In a previous study, the researchers adopted the AHP method to evaluate the general pollution extent of the groundwater and determined the most polluted region in a Vietnamese province [52]. Similarly, in this work, according to the weight of all 11 indexes, the comprehensive pollution scores of each sampling site were calculated using the AHP method and the pollution levels of each section in the two rivers are illustrated in Figure 3. With the pollution scores increasing, the illustrated color of two rivers in the figure changes from green to yellow, and finally to red. As shown in Figure 3, there was a remarkable increase of the comprehensive pollution scores from sampling sites of S7 to S8 (by 84%), S15 to S19 (by 181%), and S22 to S24 (by 93%) along the Shili River and L3 to L4 (by 256%), L5 to L8 (by 62%), and L10 to L11 (by 186%) along the Lianxi River. For the investigation of the NH3-N pollution and the possible pollution sources, these sections should be given more attention. On the other hand, no significant variations were observed from sampling sites of S1 to S7 (average variation being 0.7%) and L1 to L3 (average variation being –4%) and the pollution scores remained low in these sections. Therefore, sampling sites in these sections could be cut down.
In general, with the combination of different water quality indexes and the method of AHP, pollution of the concerning pollutants can be emphasized using the comprehensive pollution scores of all sampling sites. Then, for the investigation of the possible pollution sources, sections with sharp decreases in water quality should be given more attention and more sampling sites are needed to be set along these sections. For river sections with little variation in the comprehensive pollution scores and for which the water quality remains satisfying, less WQM effort is needed. By optimizing the sampling sites, the WQM object could be more focused, which makes it possible to detect the crucial monitoring areas more cost-effectively.

3.3. Results of Monitoring Parameters

Usually, for WQM, the monitoring parameters are large in quantity and complex in relationship. As a result, the accurate selection of monitoring parameters is crucial to increasing monitoring efficiency. Statistical relationships among different parameters could help identify the substitutable parameters for monitoring. As mentioned above, sampling sites S23 and S26 were chosen for the investigation of monitoring parameters due to the availability of multi-parameter WQM data from the local government. Statistical methods of correlation analysis, PCA, and cluster analysis were applied to identify the optimal parameters for WQM.
Pearson correlation coefficients between Transparency, pH, DO, CODCr, NH3-N, TP, TN, Cu, and ORP were calculated and illustrated in Figure 4A. Obviously, strong and significant correlations (p < 0.01) existed among parameters of CODCr, pH, and ORP, as well as among TP, DO, NH3-N, and TN, all with Pearson correlation coefficients exceeding 0.5. It is well admitted that the parameters with strong correlations can indicate similar pollution sources as reported previously [53,54,55]. For instance, a published work observed a strong correlation between TP and total organic carbon in a German river, which probably indicates the same pathway and source for these two pollutants [53]. Accordingly, the above-mentioned parameters with strong and significant correlations might come from the same situation.

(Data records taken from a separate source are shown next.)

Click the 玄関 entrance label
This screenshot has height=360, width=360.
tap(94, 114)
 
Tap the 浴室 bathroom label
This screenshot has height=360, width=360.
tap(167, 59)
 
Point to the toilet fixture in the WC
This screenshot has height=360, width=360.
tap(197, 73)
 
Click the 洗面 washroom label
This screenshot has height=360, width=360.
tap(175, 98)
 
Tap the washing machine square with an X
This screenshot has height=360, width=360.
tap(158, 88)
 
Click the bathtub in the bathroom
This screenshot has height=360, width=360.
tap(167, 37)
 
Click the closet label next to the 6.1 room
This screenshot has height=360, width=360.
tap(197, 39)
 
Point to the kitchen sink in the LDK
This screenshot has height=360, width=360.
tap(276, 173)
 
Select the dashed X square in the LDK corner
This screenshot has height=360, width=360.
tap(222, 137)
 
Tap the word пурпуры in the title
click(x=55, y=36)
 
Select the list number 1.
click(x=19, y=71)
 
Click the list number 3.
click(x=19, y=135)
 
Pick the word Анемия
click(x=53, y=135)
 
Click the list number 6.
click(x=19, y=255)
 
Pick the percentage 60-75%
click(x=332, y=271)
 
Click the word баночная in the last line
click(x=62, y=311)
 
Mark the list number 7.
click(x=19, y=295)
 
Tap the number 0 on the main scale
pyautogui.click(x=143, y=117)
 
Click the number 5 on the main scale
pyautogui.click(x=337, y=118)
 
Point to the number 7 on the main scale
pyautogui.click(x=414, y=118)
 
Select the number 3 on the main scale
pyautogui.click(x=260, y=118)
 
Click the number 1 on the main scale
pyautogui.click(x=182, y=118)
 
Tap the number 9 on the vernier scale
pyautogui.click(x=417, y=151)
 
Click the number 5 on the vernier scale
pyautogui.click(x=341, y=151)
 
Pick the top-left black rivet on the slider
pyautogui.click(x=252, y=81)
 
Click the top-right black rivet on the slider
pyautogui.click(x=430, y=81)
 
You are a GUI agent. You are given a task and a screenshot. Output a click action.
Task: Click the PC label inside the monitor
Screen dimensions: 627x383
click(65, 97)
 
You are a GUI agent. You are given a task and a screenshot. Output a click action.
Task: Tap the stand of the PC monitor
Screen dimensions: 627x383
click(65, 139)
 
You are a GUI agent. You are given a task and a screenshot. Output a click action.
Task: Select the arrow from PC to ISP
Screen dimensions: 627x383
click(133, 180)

Other parameters without strong and significant correlations like Cu might come from some different sources.
Furthermore, the PCA was carried out to help reveal the relationships among various indexes. According to the PCA result with varimax rotated solution as shown in Figure 4B, there were a total of three principal components (total 70.047%, 34.861%, 21.697%, and 13.490% for Principal Components 1, 2, and 3, respectively) among all parameters. Generally, the results of PCA were consistent with those of correlation analysis. Principal component 1 was strongly correlated with pH, CODCr, and ORP. Meanwhile, significant correlations were observed among these three parameters. This suggests that these three parameters might have similar pollution sources, like waste water from the food industry or fiber glass plants as published previously [56]. Principal component 2 was strongly correlated with DO, NH3-N, TP, and TN, and these four parameters were significantly correlated with each other. It has been reported that typical domestic waste water is usually polluted with NH3-N, TP, and TN, and sometimes lacks oxygen [57]. This suggests that the parameters correlated with principal component 2 might originate from domestic waste water. Principal component 3 is strongly correlated with Transparency and Cu, also indicating their potentially different pollution sources as mentioned in the correlation analysis. Cu is speculated be related to certain industries and the incentive of Transparency is uncertain and requires further exploration.
As a useful tool, the cluster analysis has been applied in the identification of main pollution patterns among various and complex pollutant mixtures [58]. In that case, three major pollution patterns were determined with the assistance of the cluster analysis in a Chinese river, i.e., from wastewater treatment plants, from the confluence with other rivers, and from diffuse and random inputs. In our work, the cluster analysis of nine parameters was also carried out and the results are shown in Figure 4C. After comprehensively considering the statistical analysis results above-mentioned and the local pollution conditions, the nine parameters could be divided into four groups with the distance of ~17 (the red dashed line in Figure 4C) after the cluster analysis. The four groups were composed of group 1 (NH3-N, TP, TN, and ORP), group 2 (Cu), group 3 (pH, CODCr, and DO), and group 4 (Transparency).
Based on the above multiple statistical analyses, the results from the three analyses generally displayed satisfactory consistency. Combining these analytical results about the chosen representative sites, we could come up with some suggestive conclusions and speculations. For the water quality of the Shili River and the Lianxi River, parameters of NH3-N, TP, and TN could be classified as one group to represent domestic waste water pollution; parameters of CODCr and pH could be classified as one group to represent light industry waste water pollution; and the parameter of Cu could be classified as one group to represent heavy industry waste water pollution. For Transparency, its incentive might be varied and complicated, and more efforts should be made to elucidate the potential sources in future.
Therefore, the research about the monitoring parameters based on the representative sampling sites is of significance to future urban WQM. With the statistical methods like correlation analysis, PCA, and cluster analysis, etc., various parameters can be classified into a few groups. Furthermore, these groups can be optimized according to the possible pollution sources of the target rivers. Usually, parameters in the same group can be regarded as alternative parameters for each other. Under some conditions, such as when manpower and material resources are limited or the operation is inconvenient, certain parameters from each group can be used as the representative indicators for WQM. This can improve the efficiency of monitoring under the basic assurance of monitoring accuracy, which is important for the fair arrangement of resources in WQM.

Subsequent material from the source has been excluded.